> **EXERCISE INPUT**:
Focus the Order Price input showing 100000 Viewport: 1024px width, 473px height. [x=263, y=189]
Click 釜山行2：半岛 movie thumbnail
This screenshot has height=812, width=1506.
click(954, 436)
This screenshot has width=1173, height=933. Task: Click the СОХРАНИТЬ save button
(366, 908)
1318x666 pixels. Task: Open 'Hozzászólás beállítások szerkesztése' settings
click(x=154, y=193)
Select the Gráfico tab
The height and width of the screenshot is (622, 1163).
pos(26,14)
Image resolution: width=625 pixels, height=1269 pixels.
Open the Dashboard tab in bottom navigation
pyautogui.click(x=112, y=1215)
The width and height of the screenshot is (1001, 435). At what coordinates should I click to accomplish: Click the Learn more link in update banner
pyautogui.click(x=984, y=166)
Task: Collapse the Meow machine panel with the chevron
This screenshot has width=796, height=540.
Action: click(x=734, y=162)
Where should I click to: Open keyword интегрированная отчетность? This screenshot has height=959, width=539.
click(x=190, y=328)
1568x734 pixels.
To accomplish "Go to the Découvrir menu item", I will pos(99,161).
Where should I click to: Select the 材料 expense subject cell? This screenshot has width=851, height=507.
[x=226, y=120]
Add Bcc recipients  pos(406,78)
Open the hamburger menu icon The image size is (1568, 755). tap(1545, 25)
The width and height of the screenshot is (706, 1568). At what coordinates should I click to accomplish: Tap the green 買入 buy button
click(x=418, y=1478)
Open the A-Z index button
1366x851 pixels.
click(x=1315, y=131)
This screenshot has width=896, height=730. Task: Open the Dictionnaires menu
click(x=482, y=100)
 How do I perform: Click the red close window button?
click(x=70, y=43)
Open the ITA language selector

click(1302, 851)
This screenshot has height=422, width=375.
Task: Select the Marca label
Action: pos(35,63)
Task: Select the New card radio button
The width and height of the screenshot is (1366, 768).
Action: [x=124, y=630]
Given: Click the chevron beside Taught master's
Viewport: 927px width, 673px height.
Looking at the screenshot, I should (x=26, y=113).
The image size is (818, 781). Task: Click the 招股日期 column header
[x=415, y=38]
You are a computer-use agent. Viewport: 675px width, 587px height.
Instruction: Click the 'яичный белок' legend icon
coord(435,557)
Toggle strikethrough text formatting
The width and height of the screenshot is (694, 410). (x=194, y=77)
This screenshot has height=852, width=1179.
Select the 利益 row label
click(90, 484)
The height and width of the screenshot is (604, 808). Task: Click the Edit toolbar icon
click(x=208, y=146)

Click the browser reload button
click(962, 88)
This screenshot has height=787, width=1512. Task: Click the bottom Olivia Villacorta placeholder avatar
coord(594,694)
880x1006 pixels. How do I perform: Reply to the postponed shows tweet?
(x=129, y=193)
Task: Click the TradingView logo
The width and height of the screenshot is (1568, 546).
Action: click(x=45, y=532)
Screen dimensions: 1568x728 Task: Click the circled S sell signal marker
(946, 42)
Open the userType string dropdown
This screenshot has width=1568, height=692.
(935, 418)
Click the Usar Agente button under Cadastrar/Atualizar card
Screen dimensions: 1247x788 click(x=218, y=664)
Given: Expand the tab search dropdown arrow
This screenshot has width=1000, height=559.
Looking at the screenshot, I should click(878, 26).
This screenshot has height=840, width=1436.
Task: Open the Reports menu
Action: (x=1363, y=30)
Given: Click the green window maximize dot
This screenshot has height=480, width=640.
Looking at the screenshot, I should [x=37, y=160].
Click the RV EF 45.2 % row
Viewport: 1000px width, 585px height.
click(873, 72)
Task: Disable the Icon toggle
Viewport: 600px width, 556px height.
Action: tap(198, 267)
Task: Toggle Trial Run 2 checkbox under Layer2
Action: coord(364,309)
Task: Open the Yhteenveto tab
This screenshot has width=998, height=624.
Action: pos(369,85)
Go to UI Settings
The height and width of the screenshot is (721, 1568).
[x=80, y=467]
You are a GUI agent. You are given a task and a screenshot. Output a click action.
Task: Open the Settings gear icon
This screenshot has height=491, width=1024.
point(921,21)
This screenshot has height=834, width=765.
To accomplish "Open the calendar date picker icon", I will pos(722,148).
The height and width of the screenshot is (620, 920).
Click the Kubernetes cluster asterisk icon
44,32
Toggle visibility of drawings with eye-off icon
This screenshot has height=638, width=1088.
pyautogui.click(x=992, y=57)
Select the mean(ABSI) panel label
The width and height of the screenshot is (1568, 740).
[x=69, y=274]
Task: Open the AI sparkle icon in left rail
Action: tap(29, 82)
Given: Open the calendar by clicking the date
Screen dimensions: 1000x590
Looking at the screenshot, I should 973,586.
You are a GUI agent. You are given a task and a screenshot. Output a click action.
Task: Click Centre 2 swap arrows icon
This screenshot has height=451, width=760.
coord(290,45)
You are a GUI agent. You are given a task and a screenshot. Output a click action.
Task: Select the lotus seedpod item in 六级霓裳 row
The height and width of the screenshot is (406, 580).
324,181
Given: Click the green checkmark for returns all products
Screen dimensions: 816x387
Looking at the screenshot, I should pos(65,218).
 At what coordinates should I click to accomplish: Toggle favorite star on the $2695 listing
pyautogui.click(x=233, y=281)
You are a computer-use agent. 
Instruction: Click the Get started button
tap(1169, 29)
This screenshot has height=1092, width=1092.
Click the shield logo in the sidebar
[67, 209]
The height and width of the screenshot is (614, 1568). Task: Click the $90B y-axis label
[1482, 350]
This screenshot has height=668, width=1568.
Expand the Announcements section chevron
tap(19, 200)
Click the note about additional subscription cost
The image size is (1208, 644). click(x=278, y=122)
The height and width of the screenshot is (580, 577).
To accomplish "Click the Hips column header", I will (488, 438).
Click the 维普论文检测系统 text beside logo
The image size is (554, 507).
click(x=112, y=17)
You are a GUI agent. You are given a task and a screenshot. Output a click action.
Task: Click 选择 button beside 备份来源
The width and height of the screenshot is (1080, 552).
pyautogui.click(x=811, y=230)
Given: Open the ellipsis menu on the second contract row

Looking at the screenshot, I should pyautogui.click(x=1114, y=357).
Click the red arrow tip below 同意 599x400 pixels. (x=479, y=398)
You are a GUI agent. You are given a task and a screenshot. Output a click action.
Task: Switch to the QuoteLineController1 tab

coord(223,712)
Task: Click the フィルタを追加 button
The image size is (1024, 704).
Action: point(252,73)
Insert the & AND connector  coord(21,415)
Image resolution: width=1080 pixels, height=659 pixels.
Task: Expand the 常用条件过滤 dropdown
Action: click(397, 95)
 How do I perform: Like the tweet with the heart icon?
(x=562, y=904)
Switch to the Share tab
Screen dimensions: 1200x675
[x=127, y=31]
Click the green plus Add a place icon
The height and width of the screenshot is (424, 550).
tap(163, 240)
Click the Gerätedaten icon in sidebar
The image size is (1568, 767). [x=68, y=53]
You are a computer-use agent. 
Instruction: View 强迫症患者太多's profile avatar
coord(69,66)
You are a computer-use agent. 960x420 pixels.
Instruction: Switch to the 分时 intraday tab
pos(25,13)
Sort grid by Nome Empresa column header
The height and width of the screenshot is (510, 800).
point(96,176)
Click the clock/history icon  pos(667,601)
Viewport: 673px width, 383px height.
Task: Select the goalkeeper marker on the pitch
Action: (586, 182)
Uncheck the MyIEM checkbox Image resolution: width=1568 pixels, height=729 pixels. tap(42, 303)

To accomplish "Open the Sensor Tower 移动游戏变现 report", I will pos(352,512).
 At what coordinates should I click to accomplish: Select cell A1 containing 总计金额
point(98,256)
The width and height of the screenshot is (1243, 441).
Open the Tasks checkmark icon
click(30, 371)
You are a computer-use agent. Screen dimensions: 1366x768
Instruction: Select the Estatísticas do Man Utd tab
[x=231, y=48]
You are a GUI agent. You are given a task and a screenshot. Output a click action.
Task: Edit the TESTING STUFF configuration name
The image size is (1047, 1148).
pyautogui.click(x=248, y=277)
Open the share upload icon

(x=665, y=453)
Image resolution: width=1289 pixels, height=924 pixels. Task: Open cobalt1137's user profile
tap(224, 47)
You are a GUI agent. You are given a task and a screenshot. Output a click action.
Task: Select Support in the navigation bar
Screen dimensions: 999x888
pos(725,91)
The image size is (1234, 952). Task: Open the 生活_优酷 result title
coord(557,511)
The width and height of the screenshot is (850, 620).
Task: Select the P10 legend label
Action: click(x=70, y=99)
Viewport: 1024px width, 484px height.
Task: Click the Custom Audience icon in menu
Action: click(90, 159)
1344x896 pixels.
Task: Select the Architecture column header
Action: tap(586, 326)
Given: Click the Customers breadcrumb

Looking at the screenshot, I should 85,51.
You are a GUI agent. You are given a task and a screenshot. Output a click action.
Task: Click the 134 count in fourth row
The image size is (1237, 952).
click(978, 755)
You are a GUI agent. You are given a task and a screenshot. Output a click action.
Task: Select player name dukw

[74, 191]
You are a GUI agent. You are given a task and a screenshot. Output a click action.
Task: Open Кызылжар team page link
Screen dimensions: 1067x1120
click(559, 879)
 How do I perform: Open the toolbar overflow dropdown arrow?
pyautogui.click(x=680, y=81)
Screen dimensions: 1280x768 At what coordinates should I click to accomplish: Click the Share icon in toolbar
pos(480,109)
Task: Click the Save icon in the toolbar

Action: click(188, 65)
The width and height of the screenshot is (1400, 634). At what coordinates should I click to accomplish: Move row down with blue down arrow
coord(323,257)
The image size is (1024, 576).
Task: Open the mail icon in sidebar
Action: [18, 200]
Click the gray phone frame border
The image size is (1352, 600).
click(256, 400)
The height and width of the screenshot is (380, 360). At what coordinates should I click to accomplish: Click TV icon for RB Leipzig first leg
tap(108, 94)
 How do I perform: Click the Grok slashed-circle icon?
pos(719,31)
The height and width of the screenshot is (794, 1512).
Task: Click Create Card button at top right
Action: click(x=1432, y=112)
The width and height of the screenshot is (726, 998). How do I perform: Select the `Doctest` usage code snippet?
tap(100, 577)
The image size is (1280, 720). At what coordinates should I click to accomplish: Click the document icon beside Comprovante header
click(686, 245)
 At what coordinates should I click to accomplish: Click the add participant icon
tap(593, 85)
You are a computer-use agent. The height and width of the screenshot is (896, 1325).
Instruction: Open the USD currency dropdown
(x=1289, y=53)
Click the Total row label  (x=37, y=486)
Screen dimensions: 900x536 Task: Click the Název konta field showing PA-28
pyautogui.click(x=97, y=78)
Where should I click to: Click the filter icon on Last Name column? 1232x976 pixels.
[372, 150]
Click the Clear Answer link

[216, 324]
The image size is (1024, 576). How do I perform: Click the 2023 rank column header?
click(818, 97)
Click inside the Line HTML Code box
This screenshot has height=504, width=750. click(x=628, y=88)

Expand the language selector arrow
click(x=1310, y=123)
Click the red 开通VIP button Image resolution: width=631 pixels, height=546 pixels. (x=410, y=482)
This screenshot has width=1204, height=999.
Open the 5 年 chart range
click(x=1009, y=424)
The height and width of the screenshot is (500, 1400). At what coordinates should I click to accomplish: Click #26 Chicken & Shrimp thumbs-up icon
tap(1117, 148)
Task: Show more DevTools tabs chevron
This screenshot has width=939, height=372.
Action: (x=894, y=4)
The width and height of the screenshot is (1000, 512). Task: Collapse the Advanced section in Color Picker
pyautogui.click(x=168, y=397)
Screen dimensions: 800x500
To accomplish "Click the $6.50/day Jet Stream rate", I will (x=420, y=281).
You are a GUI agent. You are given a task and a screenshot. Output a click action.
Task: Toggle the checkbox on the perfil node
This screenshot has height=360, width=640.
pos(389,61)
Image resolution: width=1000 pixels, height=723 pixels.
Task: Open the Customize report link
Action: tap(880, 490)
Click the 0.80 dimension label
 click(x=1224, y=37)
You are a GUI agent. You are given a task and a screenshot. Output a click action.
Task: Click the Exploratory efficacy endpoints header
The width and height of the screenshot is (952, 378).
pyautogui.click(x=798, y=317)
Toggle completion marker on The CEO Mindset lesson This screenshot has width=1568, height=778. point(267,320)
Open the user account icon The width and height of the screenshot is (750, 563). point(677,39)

> **WHAT IS BEING ASKED**:
Retype only the lines above between the line with "Task: Select the New card radio button" and the line with "Task: Disable the Icon toggle", counting those two lines as well, and keep every character as it is.

> **TASK OUTPUT**:
Task: Select the New card radio button
The width and height of the screenshot is (1366, 768).
Action: [x=124, y=630]
Given: Click the chevron beside Taught master's
Viewport: 927px width, 673px height.
Looking at the screenshot, I should (x=26, y=113).
The image size is (818, 781). Task: Click the 招股日期 column header
[x=415, y=38]
You are a computer-use agent. Viewport: 675px width, 587px height.
Instruction: Click the 'яичный белок' legend icon
coord(435,557)
Toggle strikethrough text formatting
The width and height of the screenshot is (694, 410). (x=194, y=77)
This screenshot has height=852, width=1179.
Select the 利益 row label
click(90, 484)
The height and width of the screenshot is (604, 808). Task: Click the Edit toolbar icon
click(x=208, y=146)

Click the browser reload button
click(962, 88)
This screenshot has height=787, width=1512. Task: Click the bottom Olivia Villacorta placeholder avatar
coord(594,694)
880x1006 pixels. How do I perform: Reply to the postponed shows tweet?
(x=129, y=193)
Task: Click the TradingView logo
The width and height of the screenshot is (1568, 546).
Action: click(x=45, y=532)
Screen dimensions: 1568x728 Task: Click the circled S sell signal marker
(946, 42)
Open the userType string dropdown
This screenshot has width=1568, height=692.
(935, 418)
Click the Usar Agente button under Cadastrar/Atualizar card
Screen dimensions: 1247x788 click(x=218, y=664)
Given: Expand the tab search dropdown arrow
This screenshot has width=1000, height=559.
Looking at the screenshot, I should click(878, 26).
This screenshot has height=840, width=1436.
Task: Open the Reports menu
Action: (x=1363, y=30)
Given: Click the green window maximize dot
This screenshot has height=480, width=640.
Looking at the screenshot, I should [x=37, y=160].
Click the RV EF 45.2 % row
Viewport: 1000px width, 585px height.
click(873, 72)
Task: Disable the Icon toggle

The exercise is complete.